The new weapon is called DKIM, an emerging e-mail authentication standard developed by the Internet Engineering Task Force. DKIM, which stands for DomainKeys Identified Mail, allows an organization to cryptographically sign outgoing e-mail to verify that it sent the message.
DKIM addresses one of the Internet's biggest threats: e-mail fraud. As much as 80% of e-mail from leading brands, banks and ISPs is spoofed, according to a report released in late January by the Authentication and Online Trust Alliance (AOTA). AOTA analyzed more than 100 million e-mails from Fortune 500 brands sent over a five-month period.
"It's a critical need that IT professionals look at e-mail authentication as a competitive advantage to protect their brands and their customers from these exploits as well as to protect their employees from spoofed or forged e-mail coming into their networks," says Craig Spiezle, chairman of AOTA.
DKIM proponents say the standard is an important step in rebuilding consumer confidence in e-mail. (Compare Messaging Security products.)
"DKIM increases the trust with which people can regard their e-mail," says Jim Fenton, a distinguished engineer with Cisco and one of the authors of the standard. "DKIM isn't going to put an end to phishing, but I'm confident that DKIM is going to make it harder for phishing attacks to occur."
Under development since 2004, DKIM is finally reaching a critical mass. It's expected to be widely deployed this year, particularly in financial services and e-commerce firms. Early adopters include Bank of America, American Greetings and Cisco.
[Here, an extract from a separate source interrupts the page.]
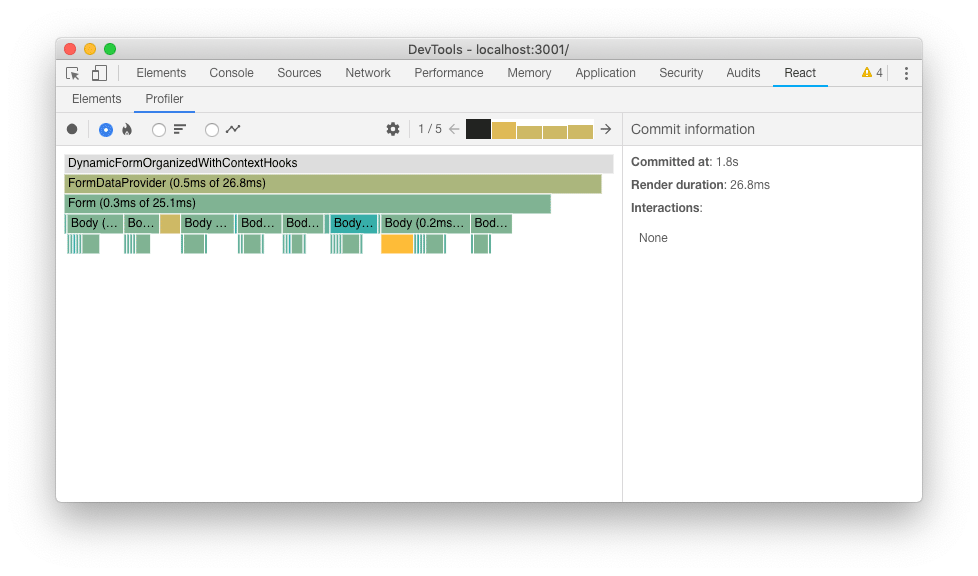
Task: Start recording with the record circle icon
Action: pos(71,129)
"My guess is that probably half of the Fortune 1000 will be DKIM signing in 2008," predicts Greg Olson, director of product management at Sendmail, which started shipping a DKIM-compliant e-mail appliance in November.
"I do feel that 2008 is the year when things are going to come together for DKIM," says Patrick Peterson, vice president of technology for IronPort, an e-mail appliance vendor that supports DKIM (see more supporters) . "We have the Internet standard. We have a tremendous amount of vendor support . . . DKIM is solid as a rock."
DKIM allows an organization to insert a cryptographic signature in outbound e-mail and associate that signature with its domain name. The signature travels with the e-mail regardless of its path across the Internet. The recipient of the e-mail can use the signature to validate that the message came from the organization’s domain name. (For more on how to deploy DKIM.)
"Right now, a receiver of a message has no confidence that the message they are receiving is from whom it claims to be from," Olson explains. "DKIM is a way to permit a receiver of a message to validate that a message is, in fact, from whom it claims to be from."